## Selected text
——

# Pseudotropheus sp.red zebra "cherry red'



## kbuntu (Aug 25, 2008)

Was just wondering if somebody actually kept Pseudotropheus sp.red zebra "cherry red' and if they are really this red (Picture attached) . I would love to see it in somebodys tank.


----------



## Fogelhund (Dec 3, 2002)

That is Metriaclima estherae. They are rarely that red, and usually require some type of food with colour enhancers to get even close, even if you get really good ones.


----------



## kbuntu (Aug 25, 2008)

Fogelhund said:


> That is Metriaclima estherae. They are rarely that red, and usually require some type of food with colour enhancers to get even close, even if you get really good ones.


It's a good looking fish thats for sure. I actually couldn't believe it when I saw the picture but apparently this is the real color according to http://bluegrassaquatics.com/aquati...s/pseudotropheus-sp.red-zebra-cherry-red.html


----------



## WHITE KNIGHT (Sep 27, 2008)

my red zebra which is suppose to be a "cherry red " is more pink than red but it seems to be a fairly peaceful little guy


----------



## Fogelhund (Dec 3, 2002)

I've had fry look like that up until 1", then they often start to fade some. With line breeding, and the right food it could be possible. Of course, you need the same food that they were feeding at the farm.


----------



## kbuntu (Aug 25, 2008)

I might give it a shot and order 5-6. I will ask the guy what he is feeding them.


----------



## Dewdrop (Nov 20, 2007)

——

## Data section
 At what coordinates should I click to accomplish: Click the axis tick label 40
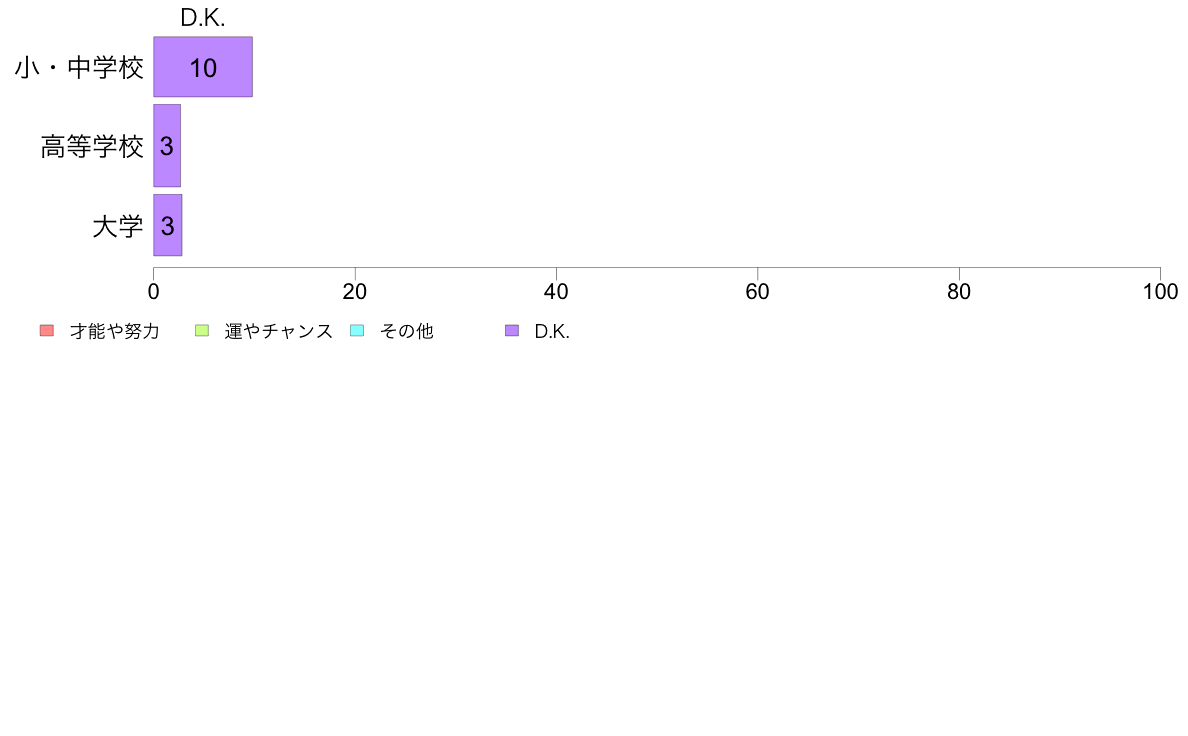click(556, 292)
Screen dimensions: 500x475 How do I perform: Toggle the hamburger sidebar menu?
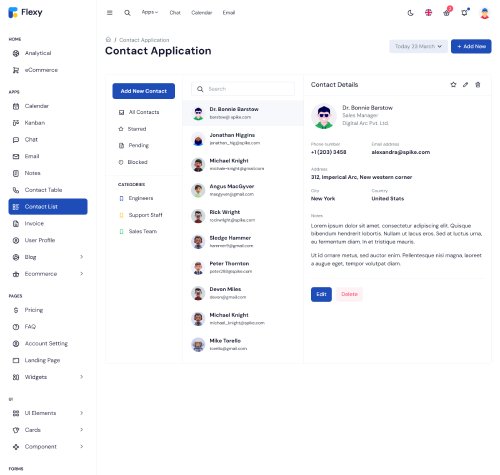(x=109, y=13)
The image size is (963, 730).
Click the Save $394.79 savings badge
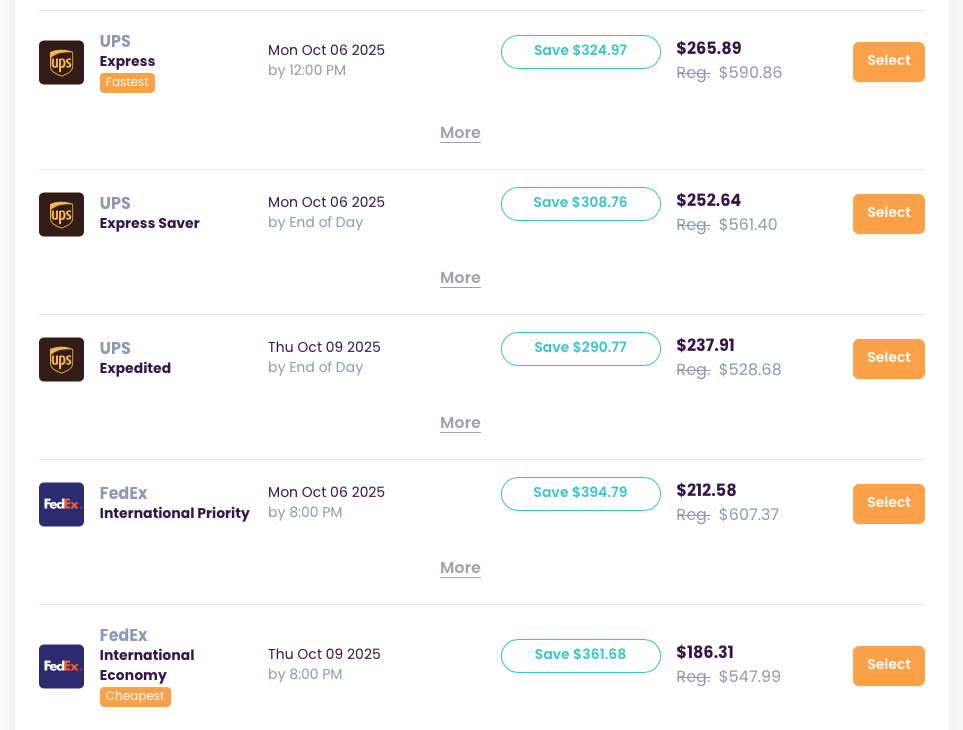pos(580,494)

——

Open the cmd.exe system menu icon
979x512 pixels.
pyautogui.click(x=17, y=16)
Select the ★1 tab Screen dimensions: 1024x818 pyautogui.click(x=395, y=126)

——

## Problems to solve
[1] Answer these questions using the forum thread about the cherry red zebra.
(a) Which species does Fogelhund say the pictured fish is?
(b) According to WHITE KNIGHT, what color is their "cherry red" zebra closer to than red?
(c) How many fish does kbuntu say they might order?
[2] Write the next part of the forum thread about the cherry red zebra, starting after its last line.

## Results
[1]
(a) Metriaclima estherae
(b) Pink
(c) 5-6

[2]
I clicked on the link you provided. It says right there the name of the foods they do good on. Don't know if that's what they actually feed or not :roll: I've got my doubts that they would stay as red as they look in the pic. Did you watch the video in the link? Notice how when the light hits them a certain way they look more orange than red? That's probably more the true color of them. If you give them a try let us know. I think I'd order some too if they really are and stay that red :thumb: .


----------



## Mobius1230 (Sep 22, 2008)

I just think their pretty, orange or red :dancing:


----------



## DJRansome (Oct 29, 2005)

I think the lighting in the photo is making the fish look more red than it would normally.


----------



## why_spyder (Mar 2, 2006)

Another thing to take consideration of is mood. I haven't had Met. estherae, but with many mbuna the males' coloration intensifies with hyperactivity (generally spawning mode). With some the colors lighten - with others the colors darken.

But I think I would agree with DJRansome, it is either the lights or maybe a bit of photoshop work... :wink:


----------



## plow (Feb 19, 2008)

I would never take any colour from a computerised photo and assume it is its natural colour.

Colours on any computer are misleading, angle and type of lighting, contrast adjusted and how photo was taken will also cause variations.

I picked up a couple of red zebras from a shop where the fish were so red I almost did not beleive they were m.estherae. i bought them just to compare to my own zebras... The bloke said it was the food that made the difference so i also bought some of the same food.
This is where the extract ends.